El tratamiento del ictus se olvida después del alta del paciente

Las sesiones de rehabilitación después de un accidente isquémico no están previstas ni aseguradas en la sanidad pública. Es por ello que la mitad de las personas que sufre un accidente vascular cerebral termina bien falleciendo o bien con una discapacidad.
«Los pacientes con alta hospitalaria tras sufrir un ictus tienen que ser rehabilitados de manera precoz y urgente, para devolver la mayor plasticidad al sistema nervioso y celular. En los primeros tres meses, eso ya se ha cicatrizado». Exuperio Díez Tejedor, jefe de Neurología del Hospital Universitario de La Paz, de Madrid, e impulsor de la red de ictus en la comunidad, transmite la parte más débil de la atención sanitaria pública al paciente que ha sufrido un accidente vascular.

Asimismo, Juan Francisco Arenillas, jefe del Servicio de Neurología del Hospital Clínico Universitario de Valladolid y director del Programa de Ictus de Castilla y León, hace hincapié en esa parte de la sanidad pública: «Una vez que le damos el alta al paciente, tiene que buscarse la vida. No hay ningún proceso que dé celeridad a esa rehabilitación, nada establecido, ni estandarizado. Cada uno hace lo que puede o va entendiendo. La sanidad pública debería garantizar una rehabilitación de por lo menos los primeros tres meses tras el alta».

Dicha ausencia de convalecencia, lleva al paciente a la sanidad privada donde hay muy buenos medios, como constata Julio Agredano, presidente de la asociación Freno al Ictus, que colabora con la Sociedad Española de Neurología (SEN) para sensibilizar a la población sobre este problema.

Para detallar este problema la SEN ofrece un buen puñado de datos: cada año se producen más de 120.000 ingresos hospitalarios por ictus; es la primera causa de muerte entre las mujeres; una de cada dos personas afectadas por un ictus no se recupera: fallece o tiene secuelas de gran dependencia o incapacidad, y el 35% de las personas que sufren un ictus están en edad laboral.

Dejando al margen la rehabilitación de estos pacientes, sería injusto decir que el Sistema Nacional de Salud no se preocupa. Ciertamente, todas las fuentes consultadas reconocen que se ha avanzado mucho en los últimos años para abordar estos accidentes vasculares con la rapidez que requieren. Las mejoras se pueden ver en la apertura deunidades de ictus hospitalarias. Las comunidades autónomas salen mejor en la foto de lo que salían ayer y sacan pecho al hablar de su red de ictus.

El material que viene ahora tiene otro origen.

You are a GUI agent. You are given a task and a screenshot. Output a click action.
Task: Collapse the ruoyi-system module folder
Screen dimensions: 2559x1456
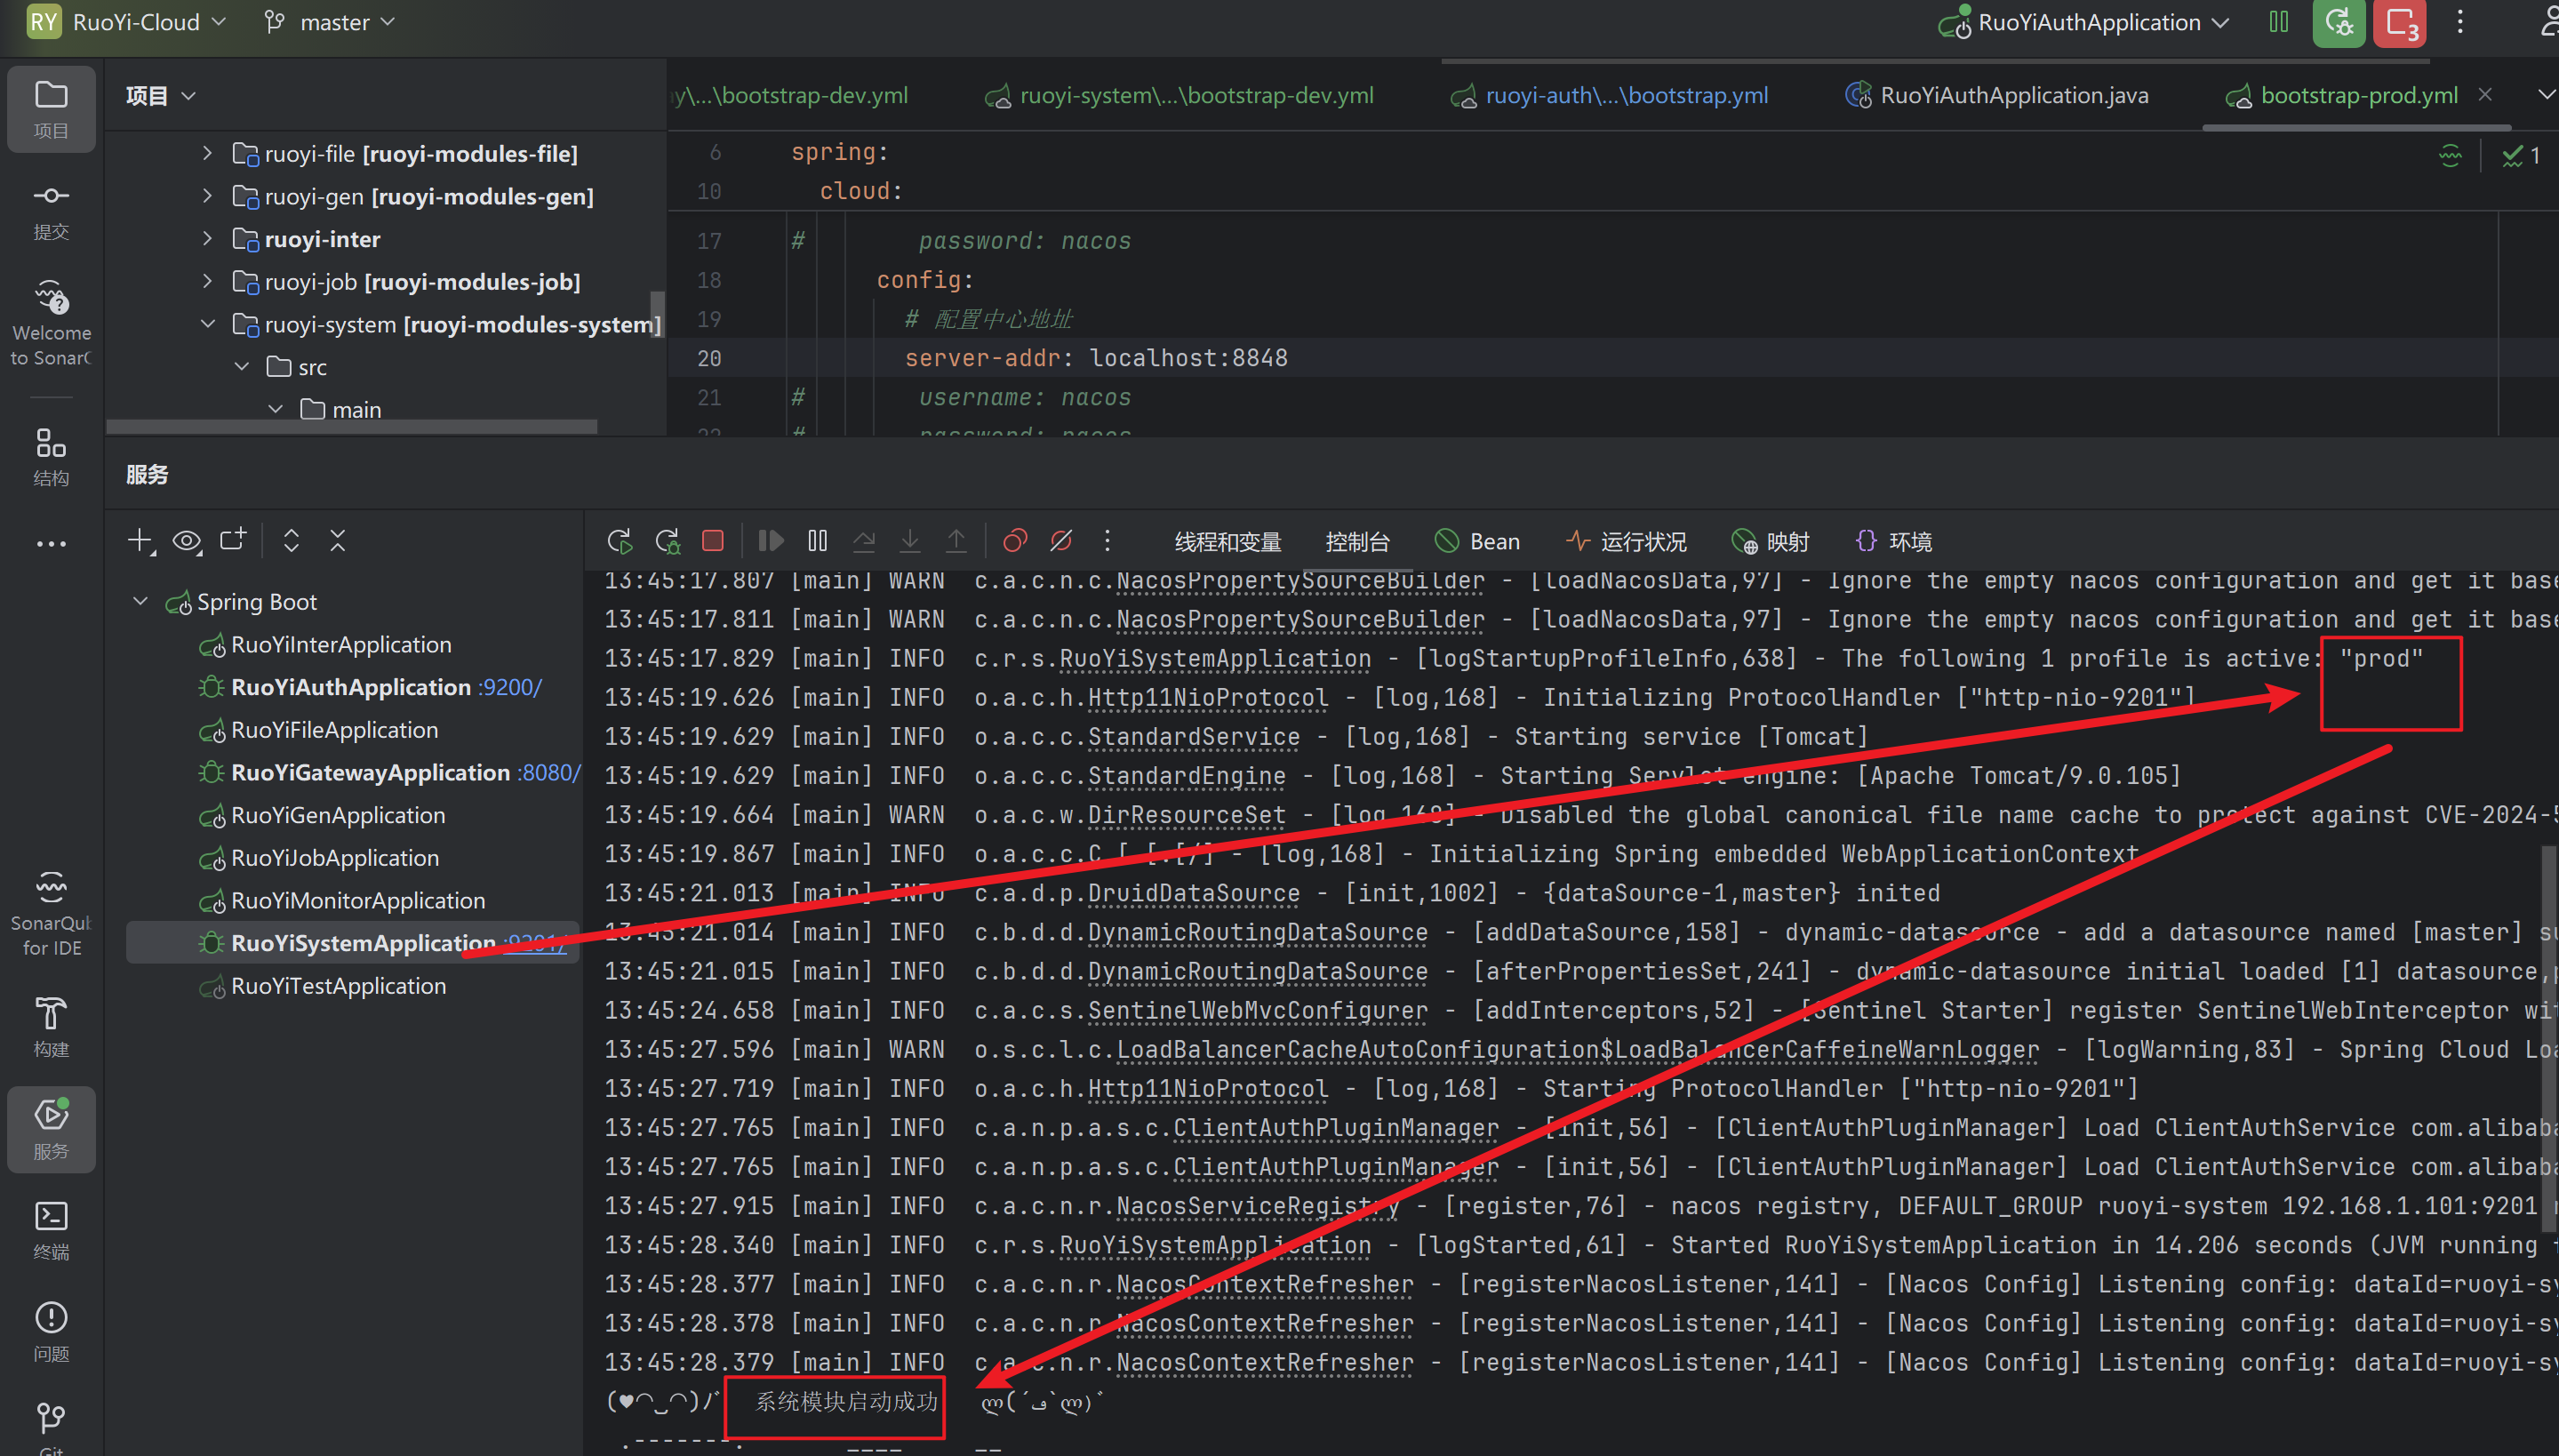(x=208, y=324)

La Sociedad Española de Neurología (SEN) pide al paciente que cuando reconozca alguno de los síntomas asociados a este accidente (pérdida de fuerza en una parte del cuerpo, dificultad en el habla, en la visión, en el equilibrio, dolor de cabeza brusco, déficit focales) no vaya al hospital, sino que llame al teléfono 112 de urgencias. Cuando la ambulancia llega a casa del enfermo y confirma que está sufriendo un ictus, advierte al hospital de referencia de que tenga todo listo para que se «encuentre el pasillo despejado». Se realiza una Tomografía Computerizada (TC), para descartar que sea un ictus hemorrágico (el 80% son isquémicos), y así poder suministrar la trombolisis farmacológica, un medicamento que se inyecta en las venas, va directamente al trombo y lo deshace, provocando una pequeña explosión.

Esta medicación tiene un periodo ventana de efectividad que los expertos calculan en 4 horas y media tras la identificación de los síntomas. «A la cabeza de esta atención están Madrid y Cataluña. Mientras los servicios más deficientes están en Andalucía, Castilla y León y Galicia. Cada minuto que pasa es cerebro que se pierde», reconoce María Alonso de Leciñana, coordinadora del Grupo de Estudio de Enfermedades Cerebrovasculares de la Sociedad Española de Neurología (SEN).

La SEN y la asociación Freno al Ictus se esmeran en sensibilizar a la población sobre este problema ayudándoles a identificar los síntomas. El 29 de octubre se celebra el Día Mundial del Ictus y durante esta semana están previstos varios actos de concienciación.

«Todos podemos sufrirlo sin esperarlo».